Source records: Begin

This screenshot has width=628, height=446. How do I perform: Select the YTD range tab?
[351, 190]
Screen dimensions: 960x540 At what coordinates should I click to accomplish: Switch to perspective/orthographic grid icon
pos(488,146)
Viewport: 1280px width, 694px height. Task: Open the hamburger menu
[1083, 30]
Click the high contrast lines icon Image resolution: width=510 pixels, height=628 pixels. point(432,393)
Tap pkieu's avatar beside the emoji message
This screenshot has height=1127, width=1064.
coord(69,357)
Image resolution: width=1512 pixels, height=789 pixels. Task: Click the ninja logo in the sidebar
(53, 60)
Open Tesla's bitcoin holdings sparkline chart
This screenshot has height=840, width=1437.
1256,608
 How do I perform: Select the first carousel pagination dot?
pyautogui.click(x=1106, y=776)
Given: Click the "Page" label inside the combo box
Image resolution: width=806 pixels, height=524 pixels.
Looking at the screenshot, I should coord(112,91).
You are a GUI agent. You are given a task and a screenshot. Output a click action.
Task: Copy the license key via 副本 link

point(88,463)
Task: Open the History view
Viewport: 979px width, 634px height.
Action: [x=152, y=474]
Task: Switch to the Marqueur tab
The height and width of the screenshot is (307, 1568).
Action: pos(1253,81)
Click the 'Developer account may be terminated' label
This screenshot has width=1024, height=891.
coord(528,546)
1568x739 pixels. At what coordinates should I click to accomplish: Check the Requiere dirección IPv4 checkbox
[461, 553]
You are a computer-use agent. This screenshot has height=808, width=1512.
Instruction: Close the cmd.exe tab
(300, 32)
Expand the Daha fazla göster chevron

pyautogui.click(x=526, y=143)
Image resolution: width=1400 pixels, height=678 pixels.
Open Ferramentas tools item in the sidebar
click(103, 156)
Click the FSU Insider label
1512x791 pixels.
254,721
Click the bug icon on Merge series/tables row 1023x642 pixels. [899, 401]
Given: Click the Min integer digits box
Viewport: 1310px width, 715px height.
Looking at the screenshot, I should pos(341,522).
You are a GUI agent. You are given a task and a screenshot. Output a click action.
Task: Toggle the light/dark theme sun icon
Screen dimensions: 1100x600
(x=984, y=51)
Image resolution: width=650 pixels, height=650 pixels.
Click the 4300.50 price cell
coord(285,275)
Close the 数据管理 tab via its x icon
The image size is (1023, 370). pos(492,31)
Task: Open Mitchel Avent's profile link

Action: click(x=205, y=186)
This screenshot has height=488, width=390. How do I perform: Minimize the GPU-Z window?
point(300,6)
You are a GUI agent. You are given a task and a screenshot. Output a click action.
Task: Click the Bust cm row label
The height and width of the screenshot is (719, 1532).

Source records: End

• _Try it_: Print only these lines, exactly: the one containing "Click the 4300.50 price cell" and all after it to the end of the entries.

• _Task answer_:
Click the 4300.50 price cell
coord(285,275)
Close the 数据管理 tab via its x icon
The image size is (1023, 370). pos(492,31)
Task: Open Mitchel Avent's profile link

Action: click(x=205, y=186)
This screenshot has height=488, width=390. How do I perform: Minimize the GPU-Z window?
point(300,6)
You are a GUI agent. You are given a task and a screenshot. Output a click action.
Task: Click the Bust cm row label
The height and width of the screenshot is (719, 1532).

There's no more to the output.